In an age when cellphones, e-mail and satellite TV have bridged the isolating distance for immigrants, seismic events, like Bhutto’s death across the planet in Rawalpindi, reverberate in the city’s Pakistani enclaves sometimes within minutes.
Most are paying more attention to the Pakistani election than to the American presidential primaries, said Madhulika Khandelwal, director of the Asian/American center at Queens College.
While Bhutto was not universally admired, Pakistanis were angry that she was taken from the political scene by an assassin’s bullet. “When a leader dies, you find the real value of that leader, and that is happening right now,” said Asif Alam, president of the New York-based Association of Pakistani Professionals. “A lot of people who didn’t support her are appreciating that she gave her life for a democratic and politically stable Pakistan.”
Bhutto, who was educated at Harvard and Oxford, was a favorite of Western leaders, so the news unsettled not just Pakistanis.
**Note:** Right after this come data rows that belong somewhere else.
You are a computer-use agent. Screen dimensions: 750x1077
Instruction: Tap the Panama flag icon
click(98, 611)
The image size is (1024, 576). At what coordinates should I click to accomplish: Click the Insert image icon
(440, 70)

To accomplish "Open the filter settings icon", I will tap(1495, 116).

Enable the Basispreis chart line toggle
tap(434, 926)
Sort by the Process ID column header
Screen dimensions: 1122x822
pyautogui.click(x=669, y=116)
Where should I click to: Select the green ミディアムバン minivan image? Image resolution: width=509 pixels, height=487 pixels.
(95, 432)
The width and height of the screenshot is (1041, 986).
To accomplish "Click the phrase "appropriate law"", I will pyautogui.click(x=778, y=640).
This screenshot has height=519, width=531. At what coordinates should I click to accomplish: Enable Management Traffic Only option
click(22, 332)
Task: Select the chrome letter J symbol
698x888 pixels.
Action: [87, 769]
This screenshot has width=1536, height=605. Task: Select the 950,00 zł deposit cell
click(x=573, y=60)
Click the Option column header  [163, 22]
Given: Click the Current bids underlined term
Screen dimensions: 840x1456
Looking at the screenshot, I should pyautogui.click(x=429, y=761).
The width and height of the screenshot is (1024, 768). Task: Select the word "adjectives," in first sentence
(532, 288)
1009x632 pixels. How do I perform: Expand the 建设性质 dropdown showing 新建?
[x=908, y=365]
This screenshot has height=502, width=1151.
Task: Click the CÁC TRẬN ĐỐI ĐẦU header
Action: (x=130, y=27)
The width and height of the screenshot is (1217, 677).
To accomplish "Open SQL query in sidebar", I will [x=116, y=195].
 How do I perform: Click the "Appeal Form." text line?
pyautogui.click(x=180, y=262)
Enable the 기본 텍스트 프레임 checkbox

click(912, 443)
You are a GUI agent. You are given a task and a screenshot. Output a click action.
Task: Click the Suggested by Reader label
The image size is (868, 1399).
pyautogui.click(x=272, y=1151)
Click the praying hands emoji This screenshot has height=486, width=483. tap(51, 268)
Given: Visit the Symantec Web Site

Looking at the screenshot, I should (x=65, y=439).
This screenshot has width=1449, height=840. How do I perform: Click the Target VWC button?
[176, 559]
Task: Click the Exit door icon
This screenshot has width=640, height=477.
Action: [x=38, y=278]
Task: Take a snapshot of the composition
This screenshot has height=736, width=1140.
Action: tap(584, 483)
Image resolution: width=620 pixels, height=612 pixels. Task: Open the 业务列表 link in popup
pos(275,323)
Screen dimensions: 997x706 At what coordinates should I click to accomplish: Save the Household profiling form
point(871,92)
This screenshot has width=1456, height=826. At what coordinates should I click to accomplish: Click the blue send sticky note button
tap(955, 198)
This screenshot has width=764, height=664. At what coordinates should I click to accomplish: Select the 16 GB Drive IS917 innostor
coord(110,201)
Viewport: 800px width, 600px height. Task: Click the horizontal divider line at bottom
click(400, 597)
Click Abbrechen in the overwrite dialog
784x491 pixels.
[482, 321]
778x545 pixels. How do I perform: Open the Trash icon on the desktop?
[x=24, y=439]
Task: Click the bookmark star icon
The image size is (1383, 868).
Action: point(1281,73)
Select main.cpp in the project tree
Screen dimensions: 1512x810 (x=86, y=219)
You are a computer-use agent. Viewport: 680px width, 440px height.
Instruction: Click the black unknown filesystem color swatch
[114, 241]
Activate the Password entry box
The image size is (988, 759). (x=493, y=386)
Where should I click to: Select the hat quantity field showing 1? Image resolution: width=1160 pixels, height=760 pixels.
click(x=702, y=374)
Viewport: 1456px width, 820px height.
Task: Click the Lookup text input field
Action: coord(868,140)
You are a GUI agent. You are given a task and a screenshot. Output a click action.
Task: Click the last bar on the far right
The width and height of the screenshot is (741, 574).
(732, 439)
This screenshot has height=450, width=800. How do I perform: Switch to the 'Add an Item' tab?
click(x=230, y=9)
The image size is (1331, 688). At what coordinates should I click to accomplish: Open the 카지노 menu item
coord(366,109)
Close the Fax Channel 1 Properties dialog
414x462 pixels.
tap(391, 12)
“Hers was a voice for democracy, and the silencing of it by such brutal means is a shock to us all,” said Mayor Michael R Bloomberg.
Pakistanis began coming to New York in significant number as a result of immigration laws during the mid-1960s and later that greatly expanded quotas for countries that until then had scarcely formed part of the American patchwork.
The city’s Pakistani population more than doubled from 1990 to 2000, according to a study of 2000 census data by the Asian American Federation of New York.